## WORK TO BE COMPLETED
Exactly the lines from the beginning of the records below through the line with "Tesauro ROSSIO (241, 95)" must be given again, without pictures.

## DATA TO EXAMINE
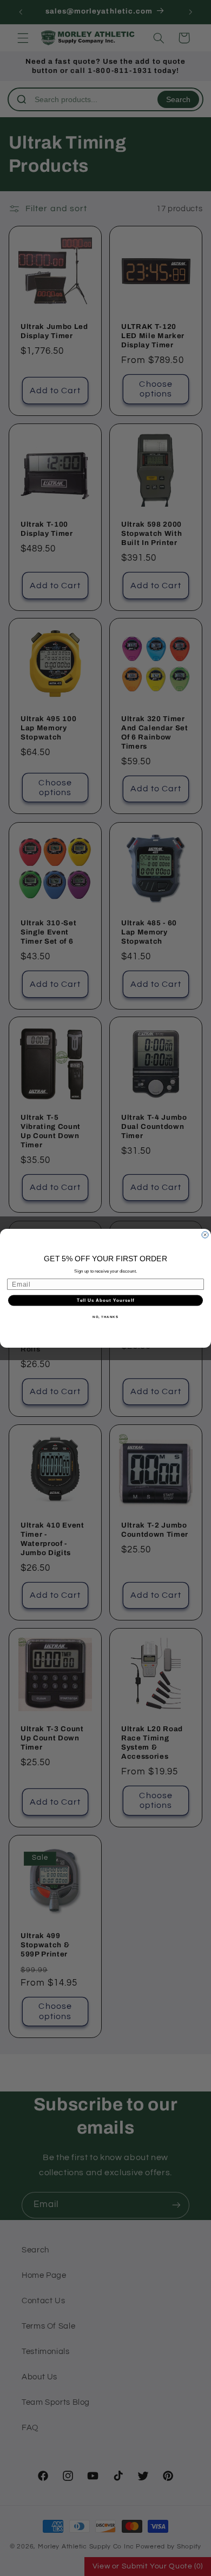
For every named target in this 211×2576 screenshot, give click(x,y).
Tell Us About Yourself (105, 1300)
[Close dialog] (205, 1235)
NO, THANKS (105, 1317)
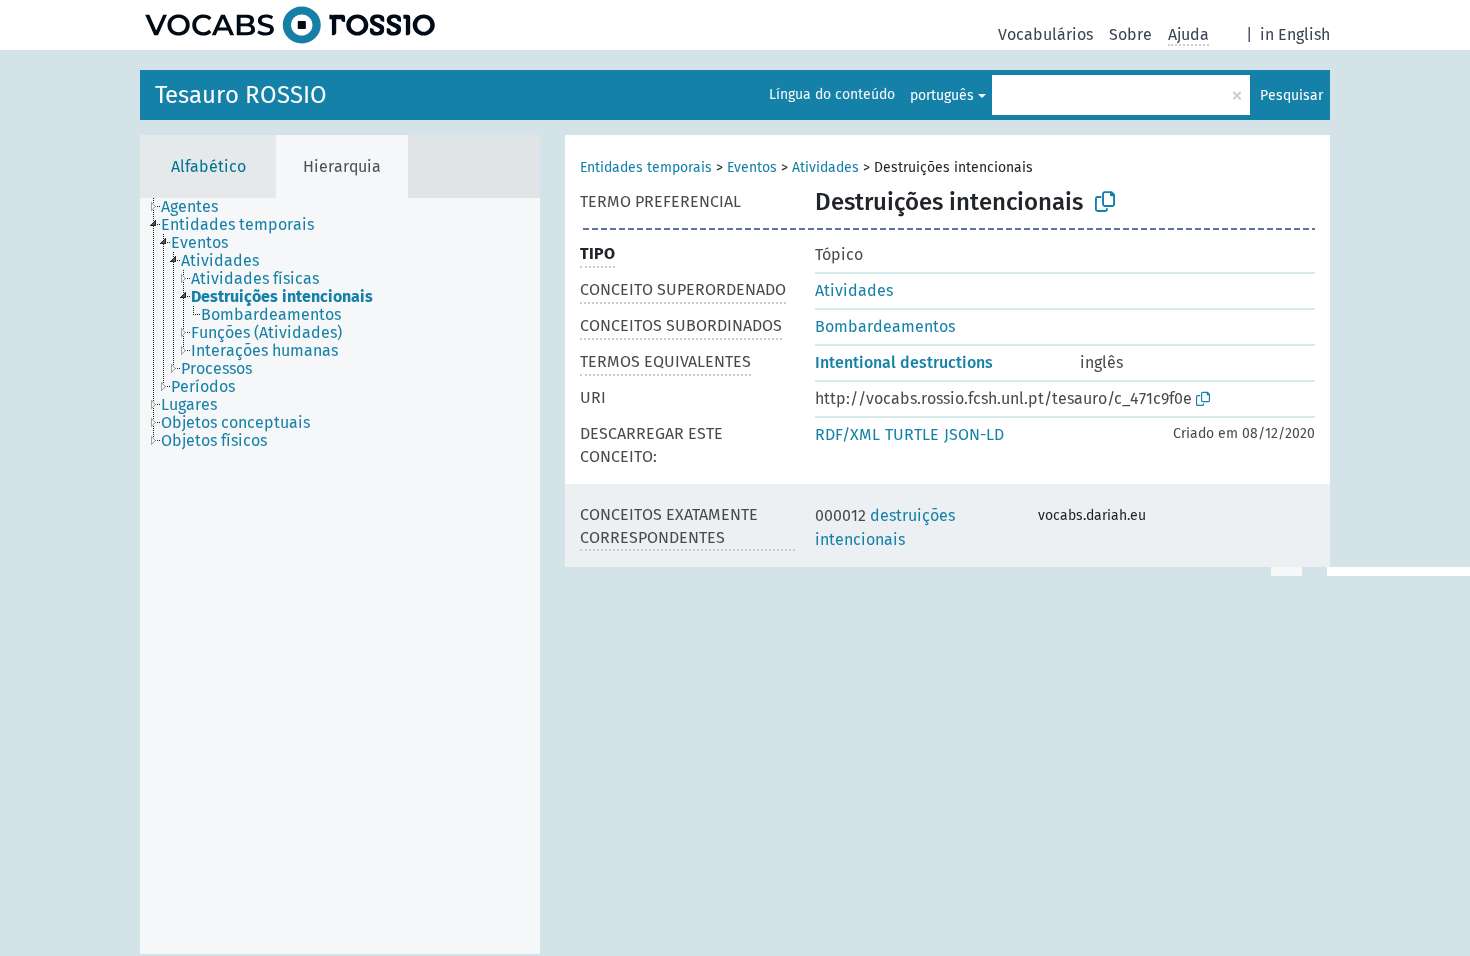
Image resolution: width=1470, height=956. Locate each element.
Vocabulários (1045, 34)
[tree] (340, 576)
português (942, 95)
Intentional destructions (904, 362)
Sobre (1130, 34)
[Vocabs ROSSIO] (290, 25)
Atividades (825, 167)
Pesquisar (1291, 95)
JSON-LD (974, 434)
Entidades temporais (646, 167)
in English (1295, 34)
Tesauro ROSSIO (241, 95)
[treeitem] (198, 207)
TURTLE (912, 434)
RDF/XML (847, 434)
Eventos (752, 167)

## ANSWER FOR THE TASK
For every named target in this 211×2576 screenshot, give click(x,y).
Tell Us About Yourself (105, 1300)
[Close dialog] (205, 1235)
NO, THANKS (105, 1317)
Image resolution: width=1470, height=956. Locate each element.
Vocabulários (1045, 34)
[tree] (340, 576)
português (942, 95)
Intentional destructions (904, 362)
Sobre (1130, 34)
[Vocabs ROSSIO] (290, 25)
Atividades (825, 167)
Pesquisar (1291, 95)
JSON-LD (974, 434)
Entidades temporais (646, 167)
in English (1295, 34)
Tesauro ROSSIO (241, 95)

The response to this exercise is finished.